The method may include: wherein the method is applied when signaled in SPS, PPS, VPS, sequence header, picture header, slice group header, or Coding Tree Unit (CTU) group.
Fig. 14 is a flow chart of a video processing method 1400 for processing video. The method 1400 includes: in the case that the dependent scalar dequantization is enabled for the current video block, determining (1405) a quantization parameter to be used in the dependent scalar dequantization of the current video block, wherein a set of allowable reconstruction values for the transform coefficients corresponding to the dependent scalar dequantization depends on at least one transform coefficient stage preceding the current transform coefficient stage; and performing (1410) a dependent scalar dequantization of the current video block based on the determined quantization parameter, wherein the determined quantization parameter is also applied to video processing of the current video block that uses the quantization parameter as an input parameter that is different from the dependent scalar dequantization.
It should be appreciated that the disclosed techniques may be implemented in video encoders or decoders to improve compression efficiency when the shape of the compressed coding unit is significantly different from a conventional square block or half square rectangular block. For example, new coding tools that use long or tall coding units, such as units of size 4 x 32 or 32 x 4, may benefit from the disclosed techniques.

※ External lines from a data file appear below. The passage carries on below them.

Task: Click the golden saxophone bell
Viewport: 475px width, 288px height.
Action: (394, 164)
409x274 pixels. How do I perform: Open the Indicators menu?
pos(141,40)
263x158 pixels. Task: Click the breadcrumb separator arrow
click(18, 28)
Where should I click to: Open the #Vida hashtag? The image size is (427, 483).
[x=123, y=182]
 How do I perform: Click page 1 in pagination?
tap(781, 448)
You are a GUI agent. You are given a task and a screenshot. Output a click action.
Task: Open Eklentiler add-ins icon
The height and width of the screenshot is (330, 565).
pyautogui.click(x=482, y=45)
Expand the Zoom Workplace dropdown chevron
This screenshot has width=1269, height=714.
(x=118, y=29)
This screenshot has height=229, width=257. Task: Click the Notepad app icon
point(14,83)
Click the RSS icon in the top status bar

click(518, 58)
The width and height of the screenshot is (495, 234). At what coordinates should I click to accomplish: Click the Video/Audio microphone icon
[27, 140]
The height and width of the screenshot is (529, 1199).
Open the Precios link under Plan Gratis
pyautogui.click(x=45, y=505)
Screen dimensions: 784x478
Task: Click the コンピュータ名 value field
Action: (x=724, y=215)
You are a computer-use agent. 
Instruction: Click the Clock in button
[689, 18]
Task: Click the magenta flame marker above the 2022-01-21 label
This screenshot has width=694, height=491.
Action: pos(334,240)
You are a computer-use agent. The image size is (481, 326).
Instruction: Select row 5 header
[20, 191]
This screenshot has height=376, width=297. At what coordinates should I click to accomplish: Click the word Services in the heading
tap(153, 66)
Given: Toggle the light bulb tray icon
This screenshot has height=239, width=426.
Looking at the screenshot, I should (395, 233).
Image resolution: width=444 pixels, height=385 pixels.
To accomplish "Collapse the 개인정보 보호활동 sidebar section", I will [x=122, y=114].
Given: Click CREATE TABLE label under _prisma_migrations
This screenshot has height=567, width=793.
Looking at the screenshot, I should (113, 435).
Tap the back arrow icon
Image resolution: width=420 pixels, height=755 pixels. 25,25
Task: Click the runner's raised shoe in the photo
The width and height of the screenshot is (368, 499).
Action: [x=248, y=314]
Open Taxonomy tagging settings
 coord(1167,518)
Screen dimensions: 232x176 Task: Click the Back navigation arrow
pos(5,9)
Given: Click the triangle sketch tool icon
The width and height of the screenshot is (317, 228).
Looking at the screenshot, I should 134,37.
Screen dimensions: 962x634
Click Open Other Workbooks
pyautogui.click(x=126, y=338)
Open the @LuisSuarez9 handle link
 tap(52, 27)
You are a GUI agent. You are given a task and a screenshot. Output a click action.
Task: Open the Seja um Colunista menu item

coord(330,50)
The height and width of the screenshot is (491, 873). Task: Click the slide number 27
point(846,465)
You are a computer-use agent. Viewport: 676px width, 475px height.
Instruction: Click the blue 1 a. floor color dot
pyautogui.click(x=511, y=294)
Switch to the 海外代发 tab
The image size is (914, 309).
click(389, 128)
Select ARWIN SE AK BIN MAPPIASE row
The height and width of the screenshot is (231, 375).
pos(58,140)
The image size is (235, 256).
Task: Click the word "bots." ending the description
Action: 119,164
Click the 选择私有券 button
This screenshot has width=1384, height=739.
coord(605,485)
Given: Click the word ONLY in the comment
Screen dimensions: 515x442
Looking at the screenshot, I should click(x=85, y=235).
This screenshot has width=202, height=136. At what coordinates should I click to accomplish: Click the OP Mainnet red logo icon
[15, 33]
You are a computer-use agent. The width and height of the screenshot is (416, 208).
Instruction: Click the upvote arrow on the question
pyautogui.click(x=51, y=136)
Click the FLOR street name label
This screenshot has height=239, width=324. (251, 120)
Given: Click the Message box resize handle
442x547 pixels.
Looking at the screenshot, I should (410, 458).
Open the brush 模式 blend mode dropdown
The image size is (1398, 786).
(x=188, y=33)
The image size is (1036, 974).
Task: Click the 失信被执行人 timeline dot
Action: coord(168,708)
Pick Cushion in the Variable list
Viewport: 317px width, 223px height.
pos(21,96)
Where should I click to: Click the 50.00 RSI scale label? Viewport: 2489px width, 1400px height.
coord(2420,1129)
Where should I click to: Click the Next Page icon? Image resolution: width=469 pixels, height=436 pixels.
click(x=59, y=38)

It should be appreciated that the disclosed techniques may be implemented in a video system comprising a processor and a non-transitory memory having instructions thereon, wherein the instructions, when executed by the processor, cause the processor to implement the methods disclosed above.
The aspects, examples, embodiments, modules, and functional operations disclosed and described herein may be implemented in digital electronic circuitry, or in computer software, firmware, or hardware, including the structures disclosed herein and structural equivalents thereof, or in combinations of one or more of them. The disclosed embodiments and other embodiments may be implemented as one or more computer program products, i.e., one or more modules of computer program instructions encoded on a computer-readable medium, for execution by, or to control the operation of, data processing apparatus. The computer readable medium can be a machine-readable storage device, a machine-readable storage substrate, a memory device, a composition of matter effecting a machine-readable propagated signal, or a combination of one or more of them. The term "data processing apparatus" includes all apparatuses, devices and machines for processing data, including for example a programmable processor, a computer or a multiprocessor or a group of computers. The apparatus may include, in addition to hardware, code that creates an execution environment for a computer program, e.g., code that constitutes processor firmware, a protocol stack, a database management system, an operating system, or a combination of one or more of them. A propagated signal is an artificially generated signal, e.g., a machine-generated electrical, optical, or electromagnetic signal, that is generated to encode information for transmission to suitable receiving devices.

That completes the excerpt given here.